Questions-réponses sur l’épicerie de la Coop 5 pour 100

Dans l’épicerie, presque tous les produits sont bio, qu’en est-il des autres ?
Les autres produits sont « bio pour ainsi dire » : on connaît les producteurs et les productrices, leurs manières de travailler et de respecter la nature. Ils pratiquent l’agro-écologie, n’utilisent pas de pesticides, ni d’engrais de synthèse, respectent le bien-être animal et s’approvisionnent localement.

Qu’est-ce que vous entendez par fruits et légumes de saison ?
Cela veut dire qu’on revient aux habitudes sensées d’avant l’industrialisation et l’internationalisation de l’agriculture : produire et manger ce que la terre donne, ici et maintenant, à chaque saison. Pas de fraises en hiver. Des pommes à partir de l’automne (et après car certains produits sont conservés des mois en frigo à température ambiante si transformés -confiture, fruits au sirop…- et permettent ainsi d’en disposer sur de longues périodes).
Nous achetons prioritairement aux producteurs et productrices locaux, et donc nous dépendons de ce qu’ils produisent.

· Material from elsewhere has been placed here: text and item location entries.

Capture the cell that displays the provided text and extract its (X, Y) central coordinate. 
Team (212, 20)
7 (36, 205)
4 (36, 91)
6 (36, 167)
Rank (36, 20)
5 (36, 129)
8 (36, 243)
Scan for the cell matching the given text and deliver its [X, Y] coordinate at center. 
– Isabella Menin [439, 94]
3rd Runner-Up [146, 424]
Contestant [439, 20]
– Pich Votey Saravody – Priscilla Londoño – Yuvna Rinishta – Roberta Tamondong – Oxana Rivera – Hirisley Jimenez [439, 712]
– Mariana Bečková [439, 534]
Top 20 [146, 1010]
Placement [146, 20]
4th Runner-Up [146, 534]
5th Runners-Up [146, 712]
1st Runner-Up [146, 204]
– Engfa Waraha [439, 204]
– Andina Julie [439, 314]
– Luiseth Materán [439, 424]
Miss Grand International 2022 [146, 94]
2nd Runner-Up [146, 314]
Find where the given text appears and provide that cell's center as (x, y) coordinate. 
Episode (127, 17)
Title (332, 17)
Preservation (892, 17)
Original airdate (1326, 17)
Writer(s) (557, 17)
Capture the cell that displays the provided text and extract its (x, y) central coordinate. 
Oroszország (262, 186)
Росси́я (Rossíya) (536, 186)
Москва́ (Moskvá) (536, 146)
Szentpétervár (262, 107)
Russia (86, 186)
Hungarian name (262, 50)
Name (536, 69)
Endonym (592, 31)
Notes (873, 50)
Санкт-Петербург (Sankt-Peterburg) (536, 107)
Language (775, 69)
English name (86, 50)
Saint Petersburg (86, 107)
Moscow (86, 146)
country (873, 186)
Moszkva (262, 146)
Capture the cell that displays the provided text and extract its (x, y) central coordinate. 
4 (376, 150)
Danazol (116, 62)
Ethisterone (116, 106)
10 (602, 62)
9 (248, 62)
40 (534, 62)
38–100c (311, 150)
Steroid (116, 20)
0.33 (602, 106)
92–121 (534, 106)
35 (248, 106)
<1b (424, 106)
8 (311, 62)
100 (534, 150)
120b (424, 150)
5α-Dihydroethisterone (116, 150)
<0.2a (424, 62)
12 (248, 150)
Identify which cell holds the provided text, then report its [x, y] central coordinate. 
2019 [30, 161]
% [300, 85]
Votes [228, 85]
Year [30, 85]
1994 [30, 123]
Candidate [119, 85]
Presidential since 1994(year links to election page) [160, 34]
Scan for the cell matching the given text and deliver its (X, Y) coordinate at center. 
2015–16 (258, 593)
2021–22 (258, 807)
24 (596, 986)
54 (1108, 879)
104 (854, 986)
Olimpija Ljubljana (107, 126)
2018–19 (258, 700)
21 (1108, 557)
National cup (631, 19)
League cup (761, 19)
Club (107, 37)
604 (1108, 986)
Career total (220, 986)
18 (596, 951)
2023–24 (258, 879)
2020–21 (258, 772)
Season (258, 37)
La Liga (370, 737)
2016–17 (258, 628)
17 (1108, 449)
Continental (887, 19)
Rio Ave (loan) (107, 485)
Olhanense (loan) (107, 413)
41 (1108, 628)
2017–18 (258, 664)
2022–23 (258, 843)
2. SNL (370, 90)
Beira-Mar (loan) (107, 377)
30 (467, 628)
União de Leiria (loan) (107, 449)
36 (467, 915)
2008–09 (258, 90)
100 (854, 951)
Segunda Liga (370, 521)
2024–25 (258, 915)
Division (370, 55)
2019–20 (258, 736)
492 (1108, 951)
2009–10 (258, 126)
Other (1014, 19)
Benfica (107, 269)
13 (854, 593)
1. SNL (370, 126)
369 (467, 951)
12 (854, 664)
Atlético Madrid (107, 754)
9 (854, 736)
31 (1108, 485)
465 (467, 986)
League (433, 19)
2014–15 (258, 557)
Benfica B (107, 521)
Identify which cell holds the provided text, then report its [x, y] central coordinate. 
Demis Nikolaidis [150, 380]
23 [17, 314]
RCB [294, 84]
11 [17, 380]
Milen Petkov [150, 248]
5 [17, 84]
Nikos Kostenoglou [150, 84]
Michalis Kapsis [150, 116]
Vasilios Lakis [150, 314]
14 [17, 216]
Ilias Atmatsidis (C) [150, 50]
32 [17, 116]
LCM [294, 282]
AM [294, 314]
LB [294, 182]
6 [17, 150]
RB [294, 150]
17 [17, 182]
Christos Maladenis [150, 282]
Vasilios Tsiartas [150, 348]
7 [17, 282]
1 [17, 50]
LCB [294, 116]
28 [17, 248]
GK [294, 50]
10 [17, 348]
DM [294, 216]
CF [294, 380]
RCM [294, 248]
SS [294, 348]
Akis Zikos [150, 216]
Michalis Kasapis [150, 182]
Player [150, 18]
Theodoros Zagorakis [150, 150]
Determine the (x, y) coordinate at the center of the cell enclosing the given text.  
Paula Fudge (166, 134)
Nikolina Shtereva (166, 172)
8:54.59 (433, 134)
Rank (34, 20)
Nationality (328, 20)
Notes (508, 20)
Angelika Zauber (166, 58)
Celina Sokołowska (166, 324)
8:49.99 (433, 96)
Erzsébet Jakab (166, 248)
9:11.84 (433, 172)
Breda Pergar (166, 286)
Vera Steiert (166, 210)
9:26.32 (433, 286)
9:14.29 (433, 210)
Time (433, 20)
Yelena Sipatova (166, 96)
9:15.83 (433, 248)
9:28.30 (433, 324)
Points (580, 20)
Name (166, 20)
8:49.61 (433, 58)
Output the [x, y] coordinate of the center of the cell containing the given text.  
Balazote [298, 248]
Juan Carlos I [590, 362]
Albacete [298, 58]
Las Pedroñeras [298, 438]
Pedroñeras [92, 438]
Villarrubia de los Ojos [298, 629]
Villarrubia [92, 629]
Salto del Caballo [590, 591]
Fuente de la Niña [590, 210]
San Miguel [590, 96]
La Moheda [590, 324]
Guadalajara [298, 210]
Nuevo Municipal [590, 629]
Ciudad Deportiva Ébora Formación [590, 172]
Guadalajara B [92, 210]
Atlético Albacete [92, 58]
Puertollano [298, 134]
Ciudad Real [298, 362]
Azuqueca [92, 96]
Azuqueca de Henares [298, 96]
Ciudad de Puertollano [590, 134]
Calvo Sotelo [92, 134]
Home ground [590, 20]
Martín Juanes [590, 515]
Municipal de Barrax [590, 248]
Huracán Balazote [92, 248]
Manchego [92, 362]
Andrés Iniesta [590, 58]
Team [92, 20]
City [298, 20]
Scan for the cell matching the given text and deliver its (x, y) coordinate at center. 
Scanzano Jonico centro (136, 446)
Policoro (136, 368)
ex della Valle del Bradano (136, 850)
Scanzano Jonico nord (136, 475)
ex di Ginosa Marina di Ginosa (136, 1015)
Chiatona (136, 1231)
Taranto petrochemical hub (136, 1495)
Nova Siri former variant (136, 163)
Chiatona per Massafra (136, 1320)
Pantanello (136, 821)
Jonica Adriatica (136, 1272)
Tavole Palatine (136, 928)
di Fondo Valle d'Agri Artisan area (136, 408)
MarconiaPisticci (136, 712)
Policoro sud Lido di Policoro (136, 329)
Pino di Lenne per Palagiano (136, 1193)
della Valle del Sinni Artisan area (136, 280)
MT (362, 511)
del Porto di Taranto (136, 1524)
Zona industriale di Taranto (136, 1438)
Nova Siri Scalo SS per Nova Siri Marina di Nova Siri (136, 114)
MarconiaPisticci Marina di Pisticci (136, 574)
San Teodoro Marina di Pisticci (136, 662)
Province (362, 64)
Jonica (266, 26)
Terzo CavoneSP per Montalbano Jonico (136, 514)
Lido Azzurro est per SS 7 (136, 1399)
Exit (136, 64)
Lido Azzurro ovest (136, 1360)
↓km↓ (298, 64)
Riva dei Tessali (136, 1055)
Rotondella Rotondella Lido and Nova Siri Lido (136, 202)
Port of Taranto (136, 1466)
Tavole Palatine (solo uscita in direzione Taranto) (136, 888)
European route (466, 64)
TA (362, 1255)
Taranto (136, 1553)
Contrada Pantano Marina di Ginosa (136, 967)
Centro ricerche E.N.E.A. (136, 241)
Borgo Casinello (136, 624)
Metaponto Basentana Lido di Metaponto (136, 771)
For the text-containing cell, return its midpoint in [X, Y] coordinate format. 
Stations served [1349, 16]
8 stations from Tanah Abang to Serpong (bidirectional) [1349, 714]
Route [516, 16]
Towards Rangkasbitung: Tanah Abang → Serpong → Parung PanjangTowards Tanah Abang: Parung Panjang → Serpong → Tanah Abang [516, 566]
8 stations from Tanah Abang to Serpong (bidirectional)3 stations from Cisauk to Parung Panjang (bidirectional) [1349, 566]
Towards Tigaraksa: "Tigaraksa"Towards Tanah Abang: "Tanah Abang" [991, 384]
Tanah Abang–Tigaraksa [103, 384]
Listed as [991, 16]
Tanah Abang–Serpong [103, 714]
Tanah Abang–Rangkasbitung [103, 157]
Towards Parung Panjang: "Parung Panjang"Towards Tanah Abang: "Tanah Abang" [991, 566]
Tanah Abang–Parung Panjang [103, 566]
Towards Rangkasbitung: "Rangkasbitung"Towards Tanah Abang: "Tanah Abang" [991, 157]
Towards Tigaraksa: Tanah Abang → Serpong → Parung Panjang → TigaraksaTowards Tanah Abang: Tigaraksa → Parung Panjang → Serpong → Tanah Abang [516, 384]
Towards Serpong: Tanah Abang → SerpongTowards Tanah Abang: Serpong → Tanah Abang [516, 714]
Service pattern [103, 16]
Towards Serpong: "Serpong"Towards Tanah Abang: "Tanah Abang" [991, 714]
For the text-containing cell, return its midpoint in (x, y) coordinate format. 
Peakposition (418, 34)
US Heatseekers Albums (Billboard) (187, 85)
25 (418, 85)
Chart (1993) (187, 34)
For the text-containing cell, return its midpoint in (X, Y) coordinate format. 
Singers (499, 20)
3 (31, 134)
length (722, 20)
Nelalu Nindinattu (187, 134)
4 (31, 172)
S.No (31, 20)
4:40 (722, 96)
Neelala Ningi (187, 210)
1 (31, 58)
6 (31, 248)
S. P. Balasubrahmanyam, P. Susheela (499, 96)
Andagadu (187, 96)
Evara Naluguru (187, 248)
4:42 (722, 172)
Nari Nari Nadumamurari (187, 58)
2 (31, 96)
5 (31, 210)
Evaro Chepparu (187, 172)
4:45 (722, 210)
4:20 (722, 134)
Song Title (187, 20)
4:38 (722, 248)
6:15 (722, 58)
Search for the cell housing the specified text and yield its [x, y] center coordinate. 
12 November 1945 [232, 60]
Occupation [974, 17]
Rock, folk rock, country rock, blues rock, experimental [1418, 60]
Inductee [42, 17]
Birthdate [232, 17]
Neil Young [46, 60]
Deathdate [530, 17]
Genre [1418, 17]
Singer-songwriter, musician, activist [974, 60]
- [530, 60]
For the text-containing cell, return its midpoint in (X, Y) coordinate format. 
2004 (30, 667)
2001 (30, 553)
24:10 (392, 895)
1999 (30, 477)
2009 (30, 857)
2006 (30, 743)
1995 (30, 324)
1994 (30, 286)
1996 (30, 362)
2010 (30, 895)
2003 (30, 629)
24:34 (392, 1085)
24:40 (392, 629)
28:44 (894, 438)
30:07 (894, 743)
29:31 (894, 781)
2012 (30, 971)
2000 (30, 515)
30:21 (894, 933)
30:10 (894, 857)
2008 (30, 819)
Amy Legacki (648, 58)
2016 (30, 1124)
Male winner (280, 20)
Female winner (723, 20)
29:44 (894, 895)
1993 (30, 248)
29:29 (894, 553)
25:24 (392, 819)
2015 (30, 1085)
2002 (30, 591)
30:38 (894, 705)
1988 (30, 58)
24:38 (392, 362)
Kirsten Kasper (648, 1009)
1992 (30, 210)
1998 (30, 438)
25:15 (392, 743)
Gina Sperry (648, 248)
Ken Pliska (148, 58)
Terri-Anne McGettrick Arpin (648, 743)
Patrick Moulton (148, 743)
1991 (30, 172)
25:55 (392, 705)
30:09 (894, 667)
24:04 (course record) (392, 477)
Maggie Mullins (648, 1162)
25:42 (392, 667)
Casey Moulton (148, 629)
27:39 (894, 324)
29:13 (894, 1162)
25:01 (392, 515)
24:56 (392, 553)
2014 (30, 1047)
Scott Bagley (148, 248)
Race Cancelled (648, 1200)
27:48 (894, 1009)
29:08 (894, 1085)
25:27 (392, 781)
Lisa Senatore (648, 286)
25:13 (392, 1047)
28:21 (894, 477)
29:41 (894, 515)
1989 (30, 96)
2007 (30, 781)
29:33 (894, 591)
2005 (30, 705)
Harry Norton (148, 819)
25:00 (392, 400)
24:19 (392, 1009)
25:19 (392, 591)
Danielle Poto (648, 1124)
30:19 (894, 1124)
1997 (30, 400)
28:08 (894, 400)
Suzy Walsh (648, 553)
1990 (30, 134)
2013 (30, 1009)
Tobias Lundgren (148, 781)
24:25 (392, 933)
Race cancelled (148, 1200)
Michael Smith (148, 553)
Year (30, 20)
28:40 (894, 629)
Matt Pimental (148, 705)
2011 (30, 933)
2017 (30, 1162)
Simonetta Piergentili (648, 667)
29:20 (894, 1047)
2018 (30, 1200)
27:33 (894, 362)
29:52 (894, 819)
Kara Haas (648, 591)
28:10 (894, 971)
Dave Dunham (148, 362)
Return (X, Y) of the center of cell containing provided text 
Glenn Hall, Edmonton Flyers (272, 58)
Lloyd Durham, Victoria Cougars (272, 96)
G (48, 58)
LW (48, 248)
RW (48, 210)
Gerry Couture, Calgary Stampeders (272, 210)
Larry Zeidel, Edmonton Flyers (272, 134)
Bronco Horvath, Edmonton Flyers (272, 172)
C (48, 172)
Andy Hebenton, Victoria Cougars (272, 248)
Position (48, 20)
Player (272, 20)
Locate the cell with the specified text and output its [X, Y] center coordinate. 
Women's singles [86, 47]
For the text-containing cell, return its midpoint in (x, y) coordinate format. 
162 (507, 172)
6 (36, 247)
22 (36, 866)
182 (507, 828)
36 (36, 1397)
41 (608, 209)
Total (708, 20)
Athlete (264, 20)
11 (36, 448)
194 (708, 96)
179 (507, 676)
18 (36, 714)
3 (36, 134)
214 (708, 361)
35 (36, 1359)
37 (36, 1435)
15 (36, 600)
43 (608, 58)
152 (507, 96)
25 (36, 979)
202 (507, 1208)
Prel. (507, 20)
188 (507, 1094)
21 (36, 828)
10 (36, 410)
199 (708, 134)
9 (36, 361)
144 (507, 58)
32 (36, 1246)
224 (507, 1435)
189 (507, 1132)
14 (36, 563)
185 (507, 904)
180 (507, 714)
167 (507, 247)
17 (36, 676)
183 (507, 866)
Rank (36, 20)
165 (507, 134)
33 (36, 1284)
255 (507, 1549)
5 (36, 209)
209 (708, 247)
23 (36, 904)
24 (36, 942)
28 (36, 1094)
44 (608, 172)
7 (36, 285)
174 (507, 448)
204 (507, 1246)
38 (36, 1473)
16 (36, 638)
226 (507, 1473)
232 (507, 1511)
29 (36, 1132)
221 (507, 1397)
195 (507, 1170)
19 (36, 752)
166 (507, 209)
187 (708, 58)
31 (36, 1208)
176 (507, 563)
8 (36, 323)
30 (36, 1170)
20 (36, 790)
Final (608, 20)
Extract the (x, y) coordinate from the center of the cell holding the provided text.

Vous privilégiez les produits locaux, pourtant j’ai vu des bananes…
Une banane qui voyage par bateau des Antilles au Havre a un bilan carbone inférieur à son transport par camion du Havre à Rungis… Mais vous n’y trouverez pas d’avocat qui voyage en avion et a un bilan carbone catastrophique.

D’autre part, certains produits ne peuvent venir de nos contrées tempérées ; l’idée est alors se s’assurer de l’aspect « équitable » de la transaction avec les producteurs et productrices.

Le rapport du GIEC sur l’agriculture de début août 2019 préconise de réduire considérablement la viande dans notre alimentation pour agir pour l’environnement. Pourquoi en vendez-vous ?
Parce que réduire n’est pas supprimer (même si on peut). Parce que réduire permettra de s’auto-suffire avec la production nationale de vaches qui mangent de l’herbe et ainsi rendre les surfaces consacrées aux productions de soja ultramarines aux paysans de là-bas qui élèveront des vaches qui mangent de l’herbe pour les gens de là-bas : gagnant-gagnant…
Parce que la viande que nous vendons est garantie de qualité Agriculture Biologique, nous nous en sommes assurés en rencontrant les producteurs et productrices.
De plus, nous avons fait le choix d’en vendre peu.

 

Alors, on fait comment si on mange moins de viande ou plus du tout ?

Il est bien connu maintenant que les associations de céréales et de légumineuses remplacent avantageusement la viande dans l’alimentation : riz-haricots rouges, pâtes-pois cassés, maïs-fèves, avoine-soja, semoule-pois chiches, blé-lentilles (voir la page que le site de la Coop y consacre : céréales et légumineuses à la coop).

 

Comment sont établis les prix ?

Référons-nous au schéma décomposant un prix en grande surface établi par UFC-Que Choisir pour leur enquête sur les sur-marges de la grande distribution sur les produits bios pour expliquer nos prix :

1) Par choix, nous avons décidé de ne pas agir sur la partie du prix (partie verte du schéma appelée « prix expédition ») en laissant les producteurs et productrices fixer leur prix et en accédant à leur demande.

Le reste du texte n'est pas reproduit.